Omar Perdomo

Personal information
- Full name: José Omar Perdomo Machado
- Date of birth: 3 July 1993 (age 32)
- Place of birth: Las Palmas, Spain
- Height: 1.74 m (5 ft 8+1⁄2 in)
- Position: Winger

Team information
- Current team: Minera
- Number: 10

Youth career
- San Juan Tres Palmas
- 2009–2011: Universidad LP
- 2011–2012: Las Palmas

Senior career*
- Years: Team / Apps / (Gls)
- 2010–2011: Universidad LP / 5 / (0)
- 2012–2013: Las Palmas C
- 2012–2013: Las Palmas B / 15 / (1)
- 2013–2014: Unión Viera / 20 / (11)
- 2014: Atlético Madrid C / 11 / (0)
- 2014–2015: Estrella / 18 / (3)
- 2015: Tenerife B / 11 / (3)
- 2015–2018: Tenerife / 70 / (8)
- 2017–2018: → Gimnàstic (loan) / 16 / (2)
- 2018–2019: Gimnàstic / 8 / (0)
- 2019: Ibiza / 11 / (0)
- 2019–2021: San Fernando / 45 / (9)
- 2021–2022: Córdoba / 25 / (5)
- 2022–2023: Linense / 33 / (3)
- 2023–2024: Estepona / 28 / (5)
- 2024–: Minera / 63 / (22)

= Omar Perdomo =

Spanish footballer

José Omar Perdomo Machado (born 3 July 1993) is a Spanish footballer who plays for Minera as a winger.

==Club career==
Born in Las Palmas, Canary Islands, Perdomo graduated with Universidad de Las Palmas CF's youth setup, and made his senior debuts in the 2010–11 campaign, in the Segunda División B. In the 2011 summer he moved to UD Las Palmas, returning to youth football.

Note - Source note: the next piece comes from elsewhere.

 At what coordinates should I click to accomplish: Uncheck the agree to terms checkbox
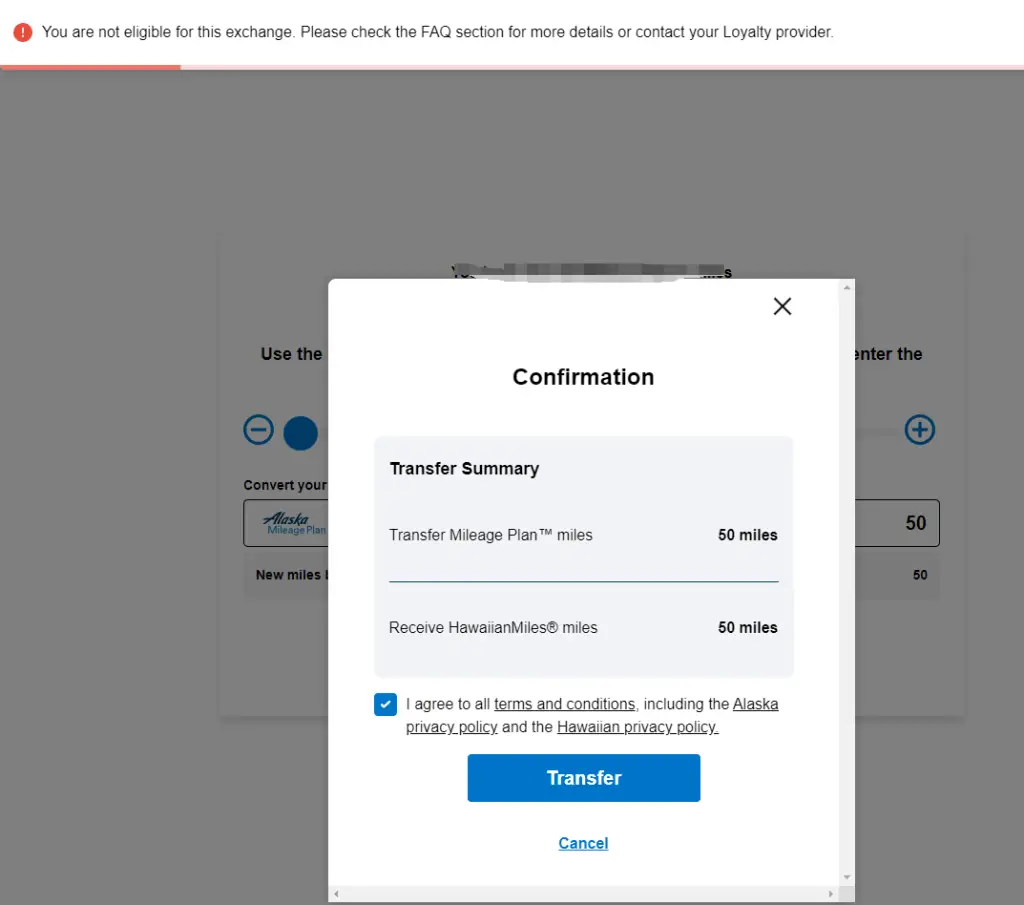pyautogui.click(x=385, y=704)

After representing the latter's C and B-sides, Perdomo moved to CF Unión Viera in 2013. After scoring 11 goals for the club he joined Atlético Madrid in January 2014, being assigned to the C-team also in the fourth level.

In the 2014 summer Perdomo signed for Estrella CF, but on 22 January 2015, joined another reserve team, CD Tenerife B in the fourth division. He made his first-team debut for the latter on 10 May, coming on as a late substitute for Javi Moyano in a 0–1 away loss against Racing de Santander in the Segunda División.

Perdomo scored his first professional goal on 25 October 2015, netting his team's first in a 2–2 home draw against CA Osasuna. The following 1 April he renewed his contract until 2018, being definitely promoted to the main squad.

On 13 July 2017, Perdomo was loaned to fellow second tier club Gimnàstic de Tarragona for one year, with a permanent three-year deal subsequently arranged. The following 6 June, it was announced that Tenerife opted against his return, and he signed for Nàstic permanently.

On 31 January 2019, Perdomo signed for third division side UD Ibiza after terminating his contract with the Catalans.